Когда в доме воцарилась полная тишина, начала откуда то надвигаться на нее жгучее дыхание беды, произошедшей не давно…
Да… это не просто тишина… - подумала она вскочив с постели и села на краешек кровати.
Случилась что то… какая-то катастрофа. Поэтому и муж никак не возвращается домой. Сегодня прямо с утра чуяло ее сердце… и с полудня мужа не было и на работе... Наверняка, опять он с другом со своим – следователем этим, с тупым выражением на лице, поехали загород, якобы с «друзьями» встречаться…
И тут представилось ей как муж, опьяненный после долгого застолья садится в машину, включает мотор… От тепла мотора веки у него опускаются, челюсть отвисает… Ведь вечерами, когда темнеет, машин на дачных дорогах становится больше… и они слепят глаза встречным машинам острыми, как жало, лучами фар…
…Из детской послышался крик. Эта дочка закричала во сне:
- Ты маленький!.. Ты сам маленький!..
Видимо, опять во сне с сестрой спорила.
Совсем несправедлива она к младшей дочери, - подумала она, - всегда защищает старшую. Вот почему когда она часто ловит на себе взгляд ее исподлобья, полной отчаяния…
И тут заныло сердце от того что, бедняжке приходиться половину дня, пока она в перерыв не забегает домой, сидеть одной в четырех стенах, ждать ее под дверью, бледная от страхов… открывать дверь, будто кто-то налетит на нее… сожмет ей рот и задушит черными руками…

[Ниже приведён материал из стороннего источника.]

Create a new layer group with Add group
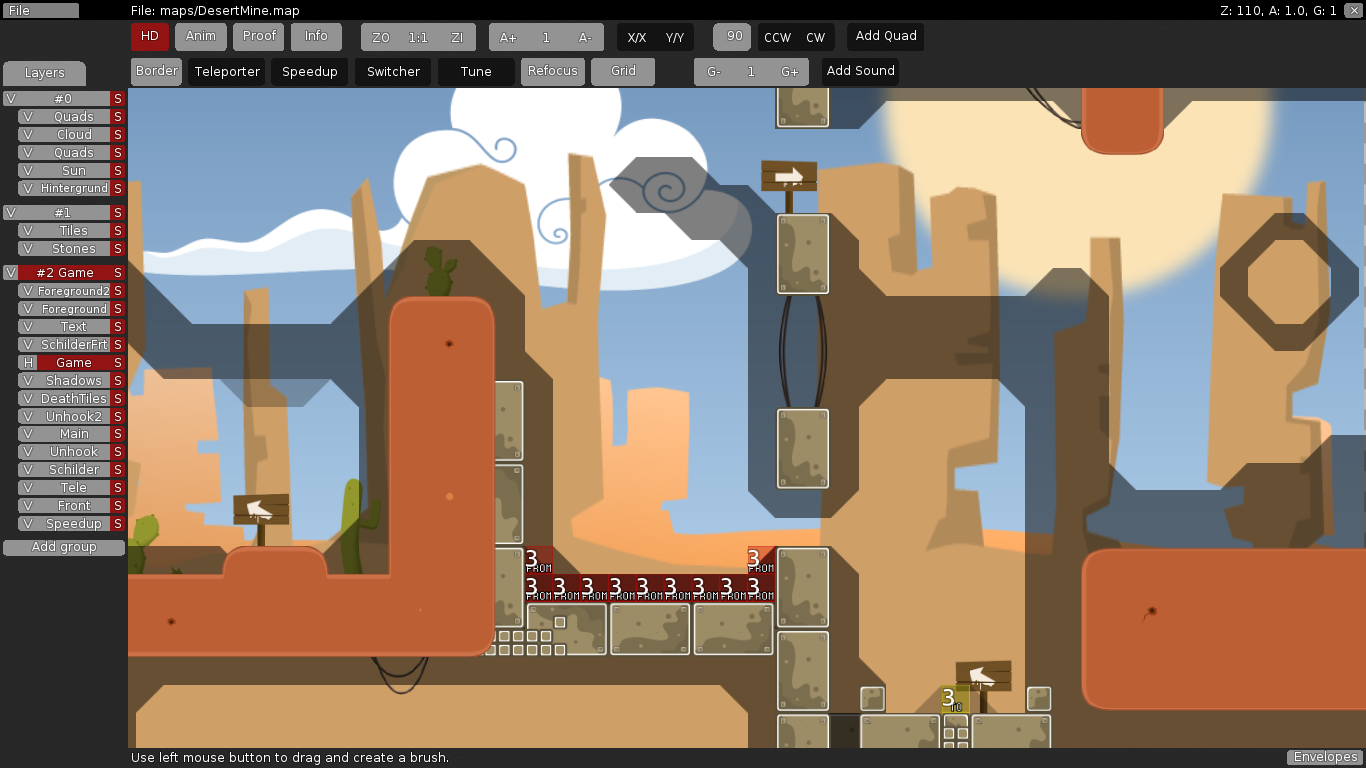Viewport: 1366px width, 768px height. 63,547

И каждый день, входя в дом, она говорит девочке одно и то же.
- Уроки сделала?
- Угу.
- Кушала?
- Угу.
- Никто не звонил?
- Нет.
- Иди, умойся.
Потом садятся они друг против друга и молча едят. А лицо девчонки по-прежнему остается бледным, будто кто-то и в самом деле, до ее прихода напугал ее… выскочив из-за угла, зарычал на нее, как монстр бешенный...
Один Бог знает, что происходит в этих больших, тихих комнатах, пока она не вернется в перерыве домой, чтобы накормить девочку и отправить ее в школу… - подумала она с болью на сердце - какие стуки, какие скрипы и шепоты доносятся из каждого угла квартиры?!..
- Не будешь бояться до моего прихода? – так она успокаивала себя каждый день, перед тем как, выйти из дома. А девочка качая головой, спокойно смотрела ей в лицо.
- Если соскучишься, включи телевизор. А лучше всего – повтори уроки.
В последнее время она с ужасом замечала и то что, чем дальше, тем больше дочка становилась похожей на нее... От этого и раздражала видимо. Потому, что смотрев на дочь, она видела собственное детство…и тогда ей казалось, что все начинается сызнова: опять те же темные, душные школьные годы… короткое студенчество, потом замужество, дети, бессонные ночи…
Дочка была олицетворением тех лет, которых она хотела все стереть, уничтожить, раз и навсегда покончить с ними.
…Со двора раздался душераздирающий кошачий вопль… На этот раз будто кричала не кошка, а где-то поблизости оплакивали умершего…
Вой резко оборвался.
…Нет, не мог муж так надолго задержаться, ничего не сообщив о себе.
Сердце ее беспокойно забилось. Отяжелевшие веки раскрылись. Сон пропал.
Что же будет с ней, подумала она, если муж попадет в аварию и погибнет?!..
Да-а… случилась авария... И в этом была некая неизбежность.
Ведь долго так продолжаться не могло. Вот и наступил день, – подумала она и представила себе эту картину в разных вариантах…
…Машина перевернута… Из-под нее торчит посиневшая, безжизненная рука мужа… Разбитое рулем лицо обезображено до неузнаваемости…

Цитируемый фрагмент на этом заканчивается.